> **What is needed**:
Please rewrite the data from its first line through the line containing "I will pos(95,452).", changing "screenshot" to "image" and leaving everything else as it is.
=====
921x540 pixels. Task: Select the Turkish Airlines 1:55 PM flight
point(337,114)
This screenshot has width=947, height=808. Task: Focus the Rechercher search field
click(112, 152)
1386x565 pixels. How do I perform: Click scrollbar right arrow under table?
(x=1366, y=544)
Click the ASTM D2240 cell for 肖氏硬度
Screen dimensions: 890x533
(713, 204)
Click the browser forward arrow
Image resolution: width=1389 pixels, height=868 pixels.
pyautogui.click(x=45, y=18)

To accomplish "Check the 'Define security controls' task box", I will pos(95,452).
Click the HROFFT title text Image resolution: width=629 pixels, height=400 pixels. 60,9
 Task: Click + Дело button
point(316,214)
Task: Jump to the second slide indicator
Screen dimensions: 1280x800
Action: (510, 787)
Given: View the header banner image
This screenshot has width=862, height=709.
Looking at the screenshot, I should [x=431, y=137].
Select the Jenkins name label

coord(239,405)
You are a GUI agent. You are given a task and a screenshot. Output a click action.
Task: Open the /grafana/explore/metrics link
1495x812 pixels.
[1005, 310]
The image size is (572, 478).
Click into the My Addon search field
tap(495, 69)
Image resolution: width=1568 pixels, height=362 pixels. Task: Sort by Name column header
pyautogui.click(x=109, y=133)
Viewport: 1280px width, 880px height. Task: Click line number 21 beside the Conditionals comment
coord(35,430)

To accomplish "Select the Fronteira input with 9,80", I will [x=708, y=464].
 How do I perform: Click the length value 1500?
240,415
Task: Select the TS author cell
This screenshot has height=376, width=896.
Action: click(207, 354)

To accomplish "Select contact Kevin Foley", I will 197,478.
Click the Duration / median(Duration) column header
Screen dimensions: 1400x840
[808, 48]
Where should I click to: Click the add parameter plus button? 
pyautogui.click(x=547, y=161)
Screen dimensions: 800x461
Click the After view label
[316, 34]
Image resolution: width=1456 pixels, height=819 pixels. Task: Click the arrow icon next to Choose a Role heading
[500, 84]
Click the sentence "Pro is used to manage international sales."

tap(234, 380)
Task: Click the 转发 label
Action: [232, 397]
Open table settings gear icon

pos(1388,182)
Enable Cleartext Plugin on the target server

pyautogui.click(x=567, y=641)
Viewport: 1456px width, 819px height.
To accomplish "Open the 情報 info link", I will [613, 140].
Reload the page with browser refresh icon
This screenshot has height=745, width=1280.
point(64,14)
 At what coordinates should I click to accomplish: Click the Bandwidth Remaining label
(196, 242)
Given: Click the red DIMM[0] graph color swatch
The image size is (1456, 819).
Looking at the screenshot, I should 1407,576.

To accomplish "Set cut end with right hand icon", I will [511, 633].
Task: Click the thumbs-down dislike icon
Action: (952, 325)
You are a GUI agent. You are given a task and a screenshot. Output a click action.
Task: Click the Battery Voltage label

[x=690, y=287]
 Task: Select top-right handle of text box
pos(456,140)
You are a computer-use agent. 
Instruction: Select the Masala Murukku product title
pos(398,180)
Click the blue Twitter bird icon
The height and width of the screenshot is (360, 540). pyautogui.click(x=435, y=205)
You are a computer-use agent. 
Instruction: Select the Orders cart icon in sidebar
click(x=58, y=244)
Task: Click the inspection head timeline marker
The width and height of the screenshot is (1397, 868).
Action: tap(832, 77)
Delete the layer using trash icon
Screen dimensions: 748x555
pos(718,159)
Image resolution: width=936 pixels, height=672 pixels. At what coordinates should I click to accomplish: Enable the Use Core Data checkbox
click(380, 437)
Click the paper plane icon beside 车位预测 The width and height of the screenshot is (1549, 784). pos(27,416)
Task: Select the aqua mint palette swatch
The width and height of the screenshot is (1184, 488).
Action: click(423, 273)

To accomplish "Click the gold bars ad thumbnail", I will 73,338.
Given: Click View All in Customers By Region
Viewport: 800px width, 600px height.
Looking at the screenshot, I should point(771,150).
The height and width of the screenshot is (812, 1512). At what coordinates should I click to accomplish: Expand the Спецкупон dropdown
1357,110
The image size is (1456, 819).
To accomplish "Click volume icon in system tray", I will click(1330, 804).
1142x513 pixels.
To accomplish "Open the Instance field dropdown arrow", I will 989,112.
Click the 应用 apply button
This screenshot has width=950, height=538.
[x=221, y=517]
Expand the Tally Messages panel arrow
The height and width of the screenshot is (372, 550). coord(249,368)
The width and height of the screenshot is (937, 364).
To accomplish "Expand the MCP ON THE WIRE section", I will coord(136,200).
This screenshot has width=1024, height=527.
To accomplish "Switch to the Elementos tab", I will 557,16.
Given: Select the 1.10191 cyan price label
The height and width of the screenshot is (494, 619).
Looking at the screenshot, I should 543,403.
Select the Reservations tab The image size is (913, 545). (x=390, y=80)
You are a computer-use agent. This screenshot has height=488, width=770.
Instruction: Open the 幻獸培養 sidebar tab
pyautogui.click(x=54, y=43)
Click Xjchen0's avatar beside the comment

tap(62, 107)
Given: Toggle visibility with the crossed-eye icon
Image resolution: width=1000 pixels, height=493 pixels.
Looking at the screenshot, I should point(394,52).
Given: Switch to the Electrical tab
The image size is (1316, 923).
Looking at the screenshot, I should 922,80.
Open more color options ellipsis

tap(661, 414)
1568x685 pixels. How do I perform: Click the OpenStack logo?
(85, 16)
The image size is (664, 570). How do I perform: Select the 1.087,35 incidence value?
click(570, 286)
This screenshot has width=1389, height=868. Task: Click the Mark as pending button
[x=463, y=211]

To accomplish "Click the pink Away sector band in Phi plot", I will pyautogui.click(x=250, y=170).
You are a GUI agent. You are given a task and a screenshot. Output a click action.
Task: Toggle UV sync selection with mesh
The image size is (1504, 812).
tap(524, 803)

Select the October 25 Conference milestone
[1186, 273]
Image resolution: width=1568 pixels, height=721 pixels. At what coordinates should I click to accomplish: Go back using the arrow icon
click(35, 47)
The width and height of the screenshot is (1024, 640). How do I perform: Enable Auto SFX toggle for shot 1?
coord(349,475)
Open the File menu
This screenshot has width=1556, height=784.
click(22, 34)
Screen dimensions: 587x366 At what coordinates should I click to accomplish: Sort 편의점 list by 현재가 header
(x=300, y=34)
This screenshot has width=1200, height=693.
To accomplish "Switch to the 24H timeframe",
=====
> **Completed exercise**:
921x540 pixels. Task: Select the Turkish Airlines 1:55 PM flight
point(337,114)
This image has width=947, height=808. Task: Focus the Rechercher search field
click(112, 152)
1386x565 pixels. How do I perform: Click scrollbar right arrow under table?
(x=1366, y=544)
Click the ASTM D2240 cell for 肖氏硬度
Screen dimensions: 890x533
(713, 204)
Click the browser forward arrow
Image resolution: width=1389 pixels, height=868 pixels.
pyautogui.click(x=45, y=18)

To accomplish "Check the 'Define security controls' task box", I will pos(95,452).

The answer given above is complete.